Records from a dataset
⟨

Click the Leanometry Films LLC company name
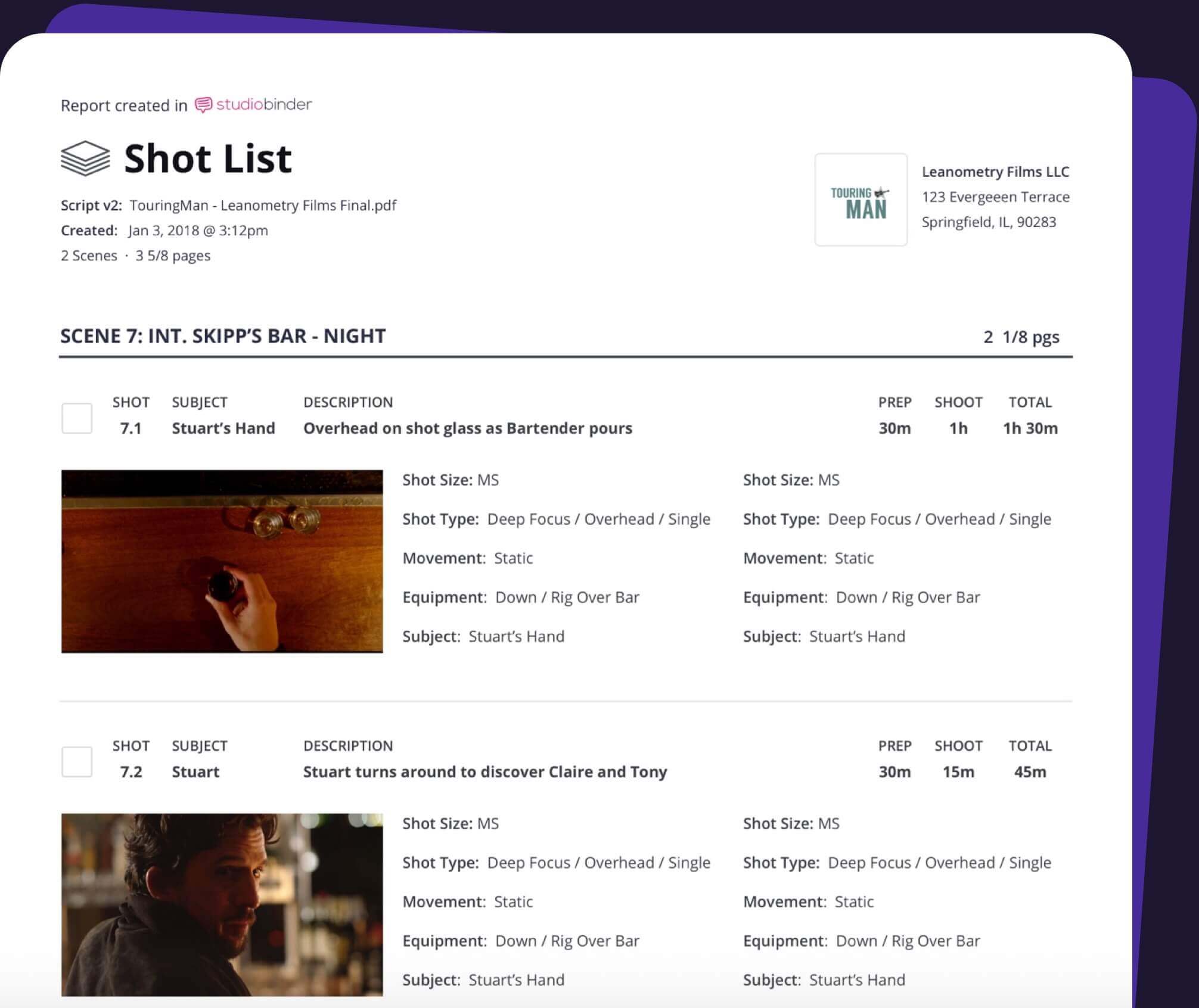Screen dimensions: 1199x1008 995,172
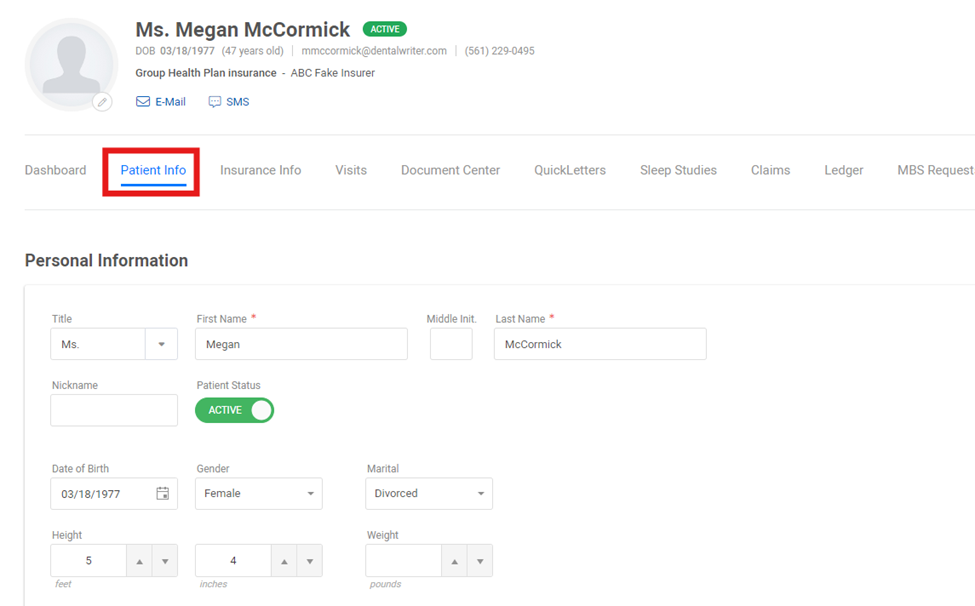The image size is (975, 606).
Task: Increase the height feet value
Action: (x=139, y=561)
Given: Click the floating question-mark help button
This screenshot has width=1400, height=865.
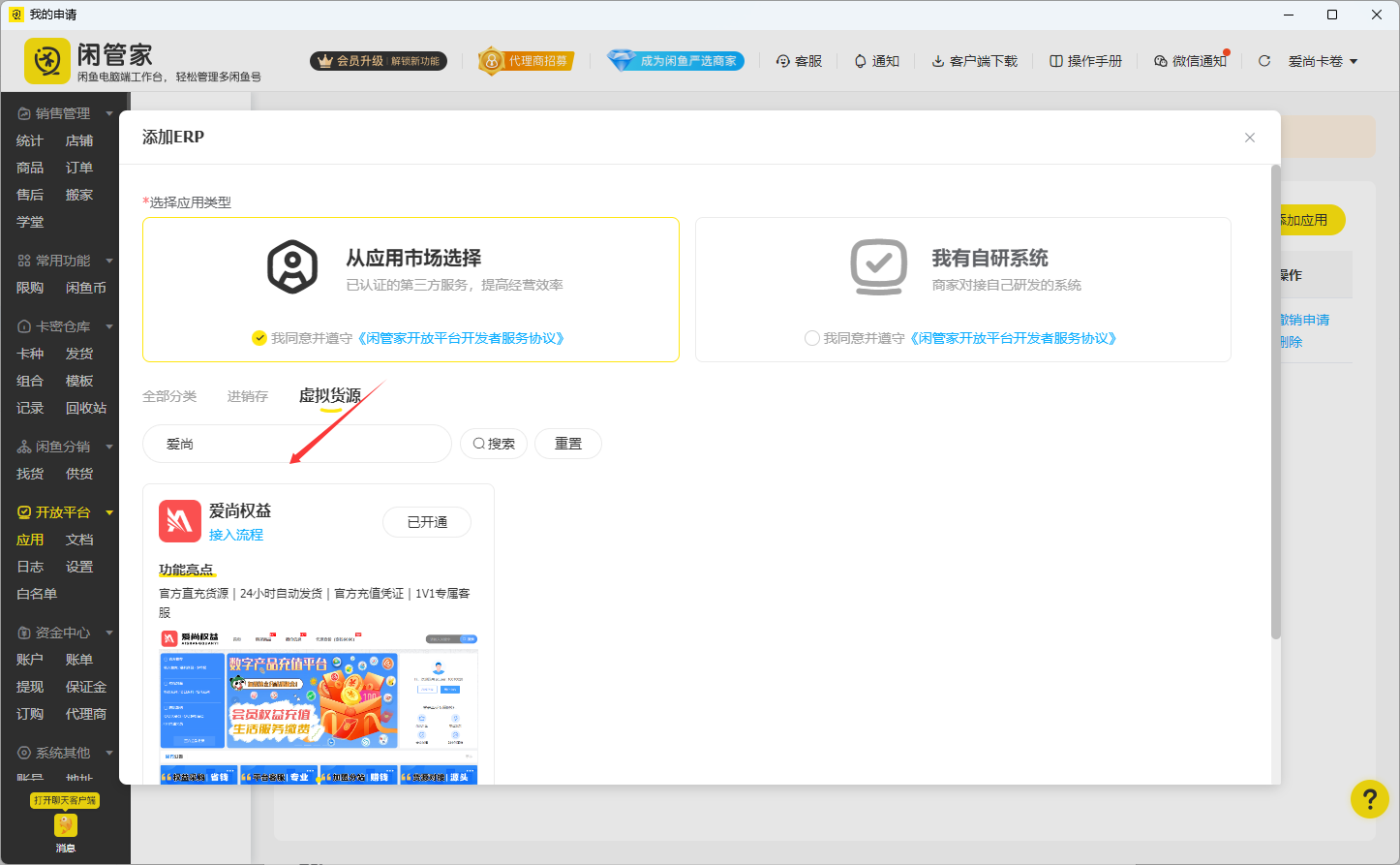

⟩

**Given instruction:** Arrange every line of the data above as a JSON list of strings, one string per line, skipping blank lines. Leave the pictures out.

**Answer to the task:**
[
  "Click the Leanometry Films LLC company name",
  "Screen dimensions: 1199x1008 995,172",
  "The image size is (975, 606).",
  "Task: Increase the height feet value",
  "Action: (x=139, y=561)",
  "Given: Click the floating question-mark help button",
  "This screenshot has width=1400, height=865."
]